Nell’ Antica Università di Firenze, si insegnavano materie mediche, scientifiche, letterarie, giuridiche, filosofiche e teologiche.

Allo “Studio Fiorentino” papa Clemente VI concesse nel 1348 gli stessi privilegi di cui godevano le altre università. La  prima laurea in Teologia fu data il 9 dicembre 1359. Nel 1364 fu dichiarata Università Imperiale da Carlo IV.

Nel 1472 Lo Studio venne soppresso e fu trasferito a Pisa su iniziativa di Lorenzo il Magnifico, anche se le discipline umanistiche continuarono a essere insegnate a Firenze.

Predecessori del moderno “Erasmus” furono i cosiddetti Clerici Vaganti studenti che frequentavano le università europee (Parigi, Bologna, Oxford, ma anche lo “Studio” di Firenze)) acquisendo cultura e consapevolezza tali da essere spinti a un “risveglio intellettuale” in seno al mondo clericale.
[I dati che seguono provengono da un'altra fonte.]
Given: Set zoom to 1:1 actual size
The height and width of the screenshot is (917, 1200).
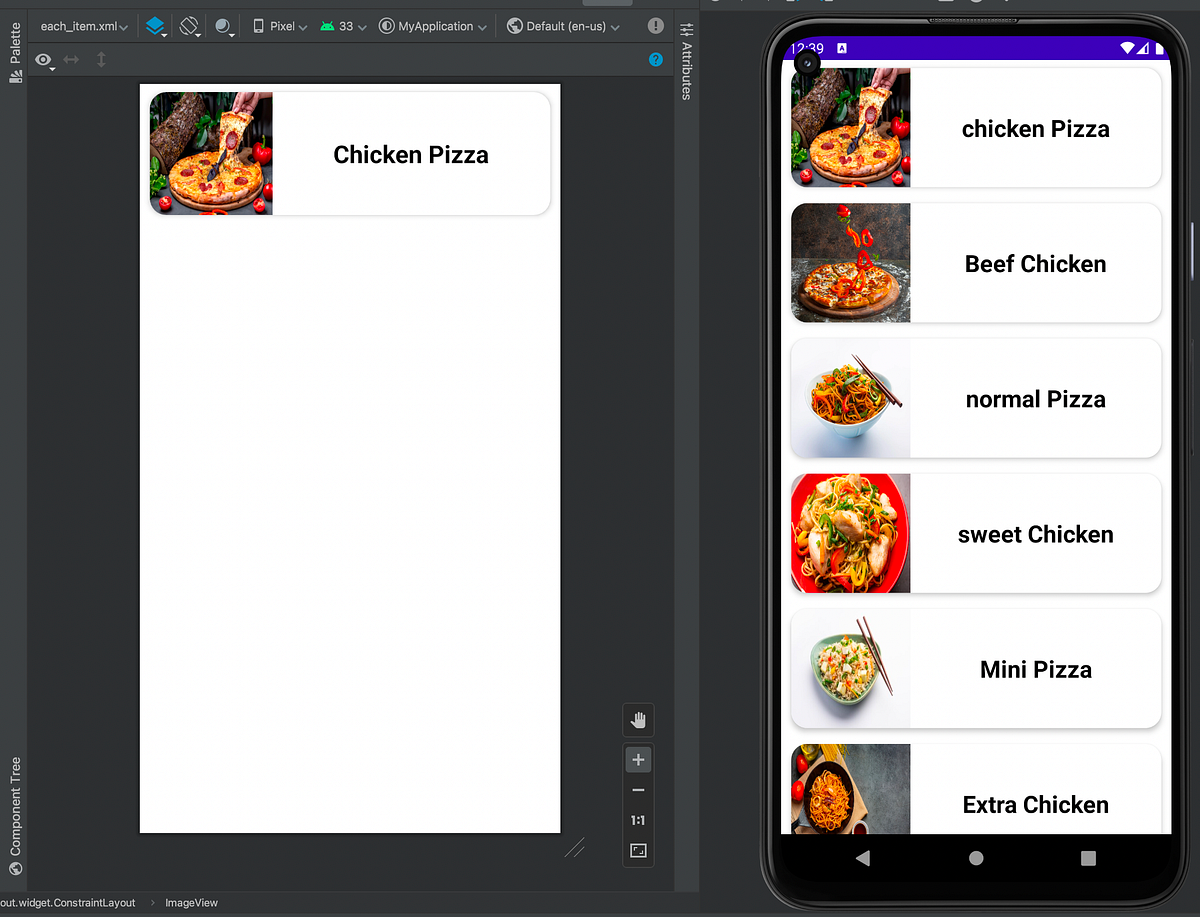Looking at the screenshot, I should pyautogui.click(x=638, y=820).
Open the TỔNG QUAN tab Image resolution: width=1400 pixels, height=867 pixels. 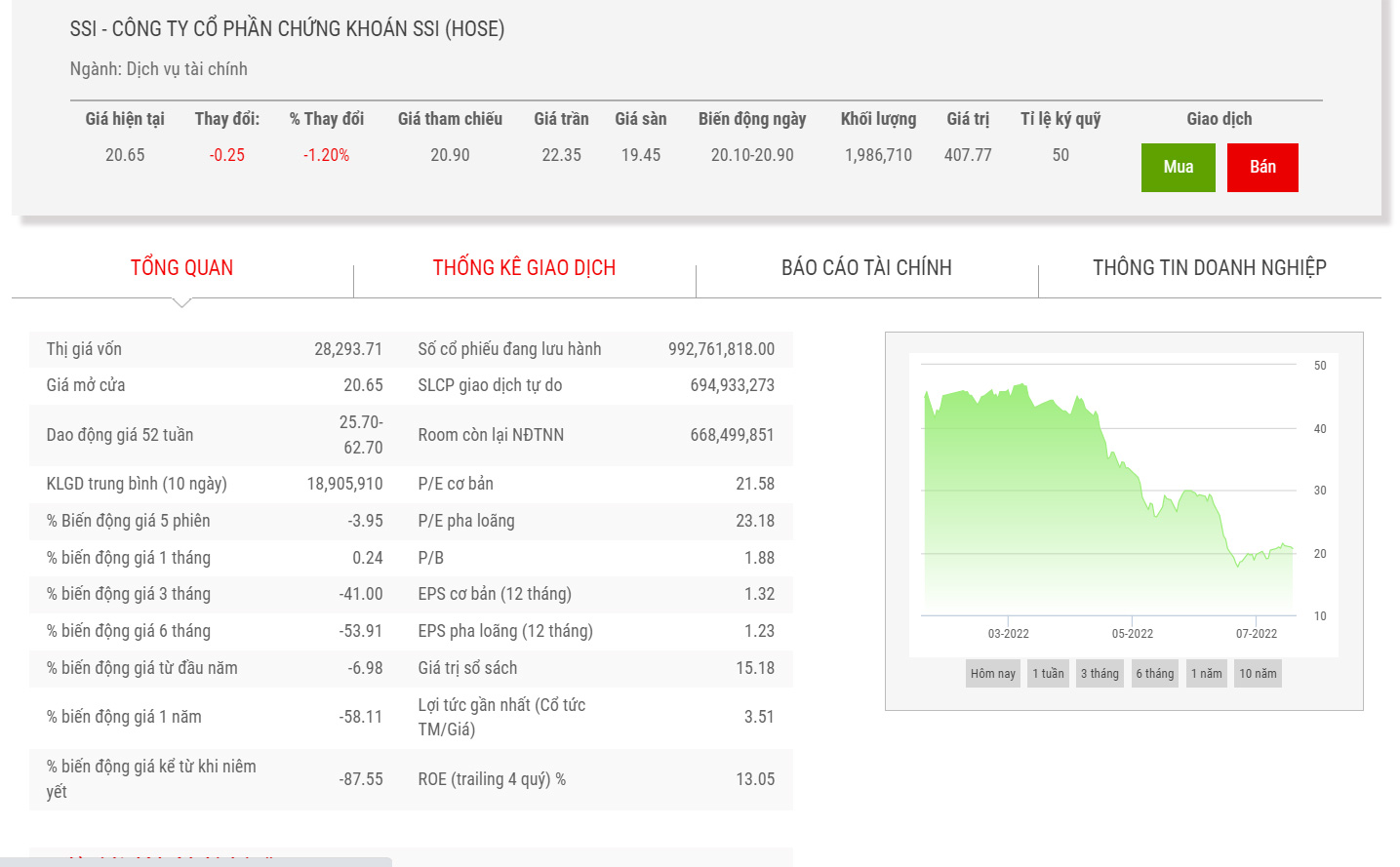pyautogui.click(x=181, y=268)
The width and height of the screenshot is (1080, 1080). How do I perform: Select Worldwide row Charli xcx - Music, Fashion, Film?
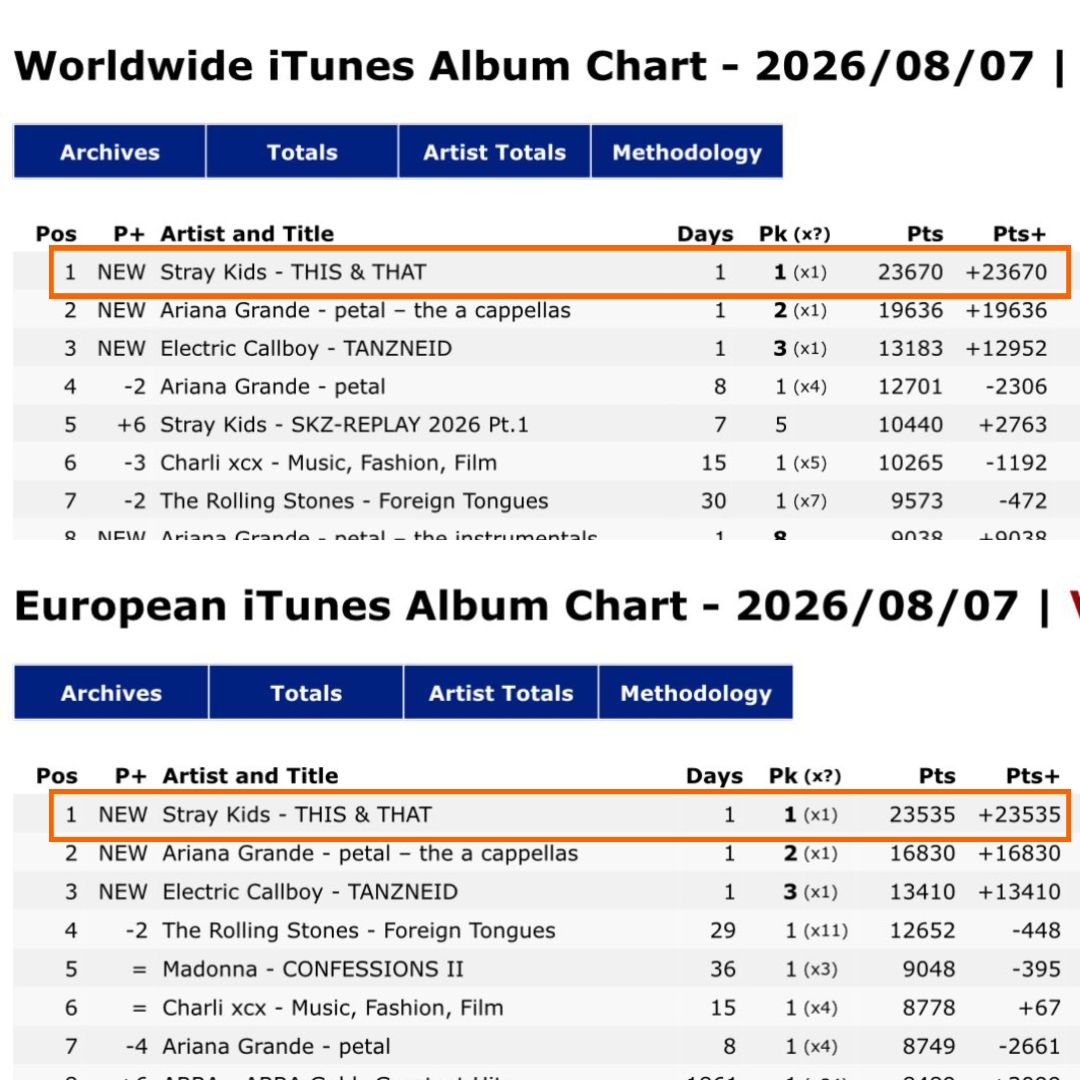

Fu così, in pieno medioevo, che nacque la “goliardia” e i Goliardi: persone colte e non legate all’ambiente ecclesiastico, che sapevano godere dei piaceri della vita e che con le loro rime goliardiche intonarono sberleffi e derisioni indirizzati alla Chiesa, opponendosi a un mondo ipocrita che predicava sottomissione e cieca obbedienza.